Number of lines with the string "Given" in the entries below: report it, and nothing besides.

* _DATA SUPPLIED_:
....................

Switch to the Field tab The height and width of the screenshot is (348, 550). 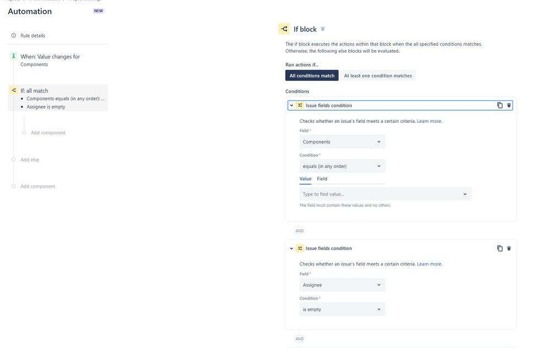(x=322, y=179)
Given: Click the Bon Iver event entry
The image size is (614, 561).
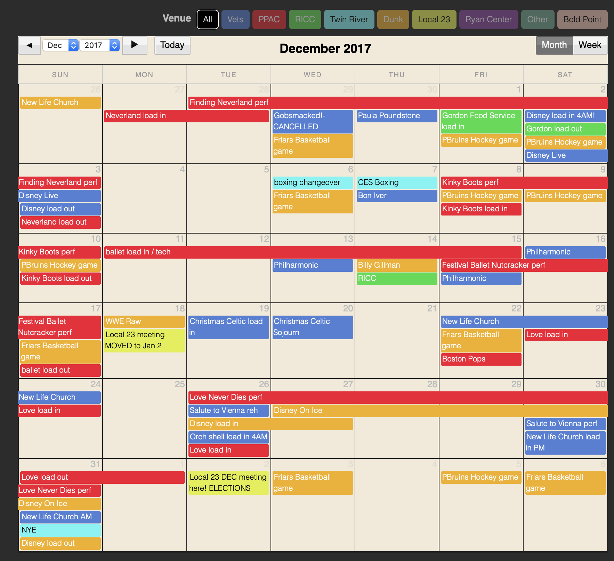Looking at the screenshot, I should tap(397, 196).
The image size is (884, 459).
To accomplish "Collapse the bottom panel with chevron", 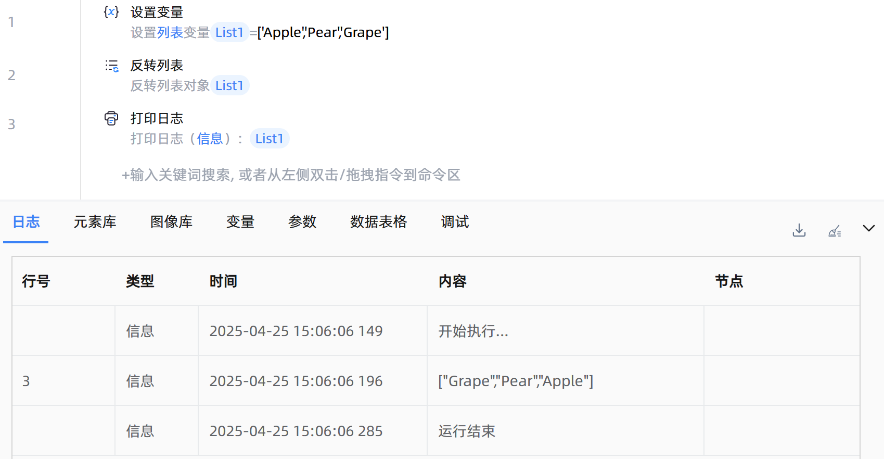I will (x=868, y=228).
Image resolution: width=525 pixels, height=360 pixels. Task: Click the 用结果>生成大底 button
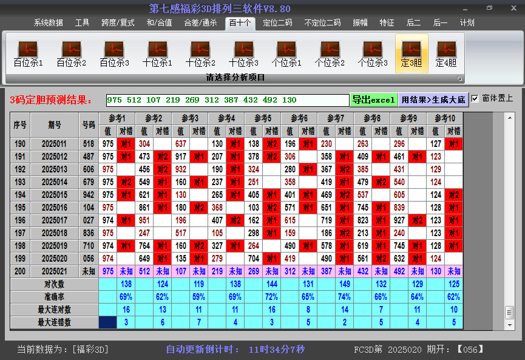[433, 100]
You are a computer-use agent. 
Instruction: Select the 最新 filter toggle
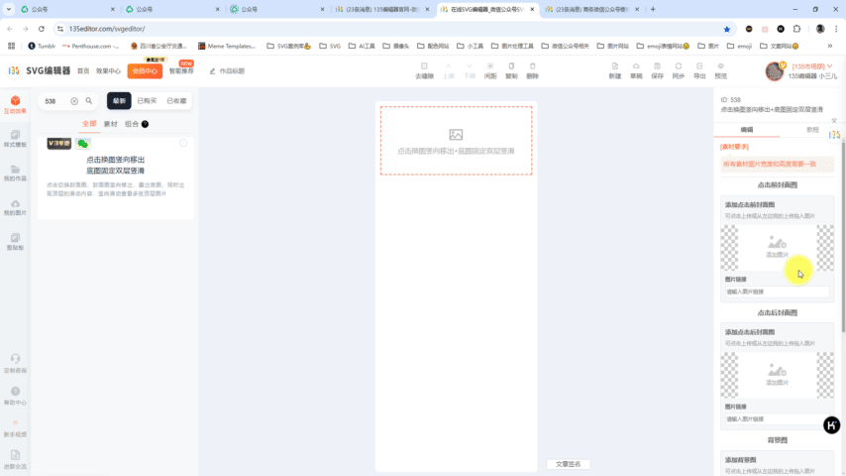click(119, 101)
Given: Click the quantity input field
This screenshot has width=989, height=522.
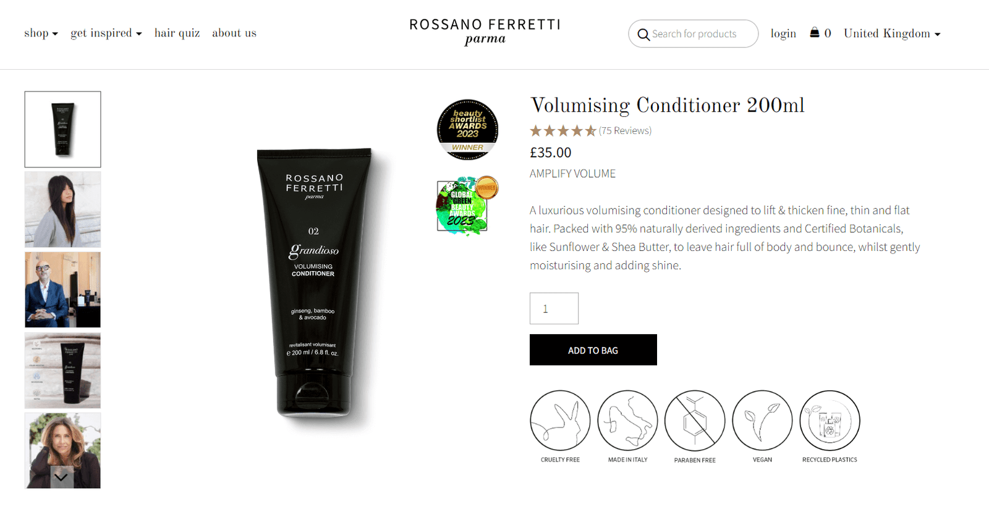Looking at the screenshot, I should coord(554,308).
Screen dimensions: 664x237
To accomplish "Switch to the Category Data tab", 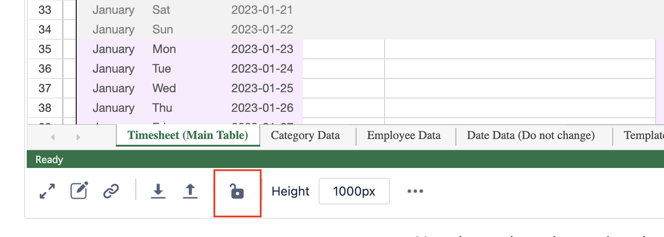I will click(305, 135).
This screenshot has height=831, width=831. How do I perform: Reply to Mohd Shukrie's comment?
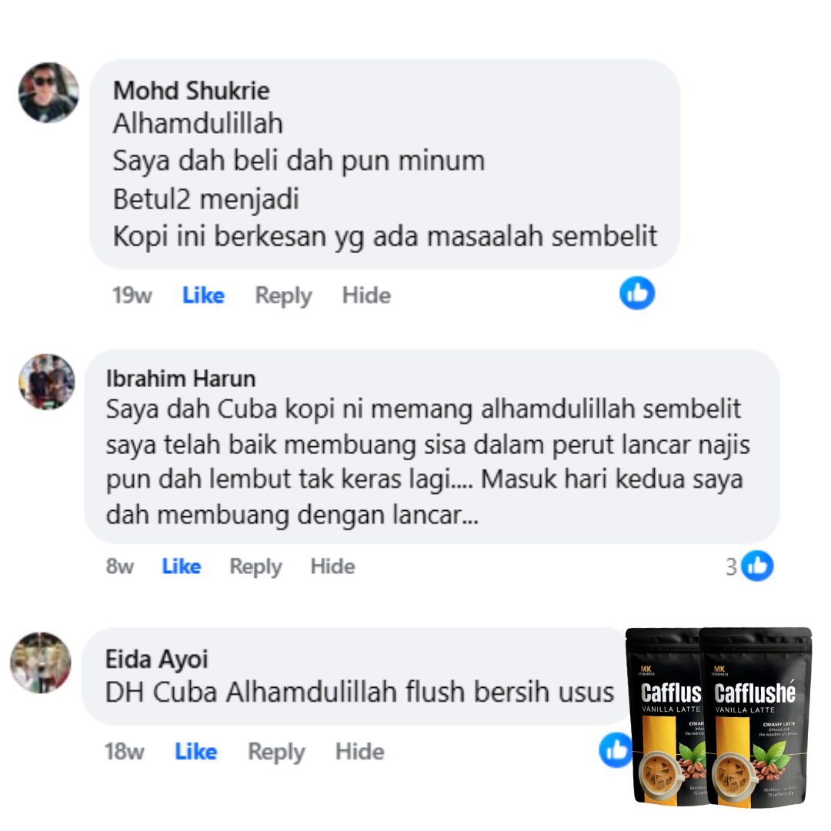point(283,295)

....................

* _EXPECTED OUTPUT_: 2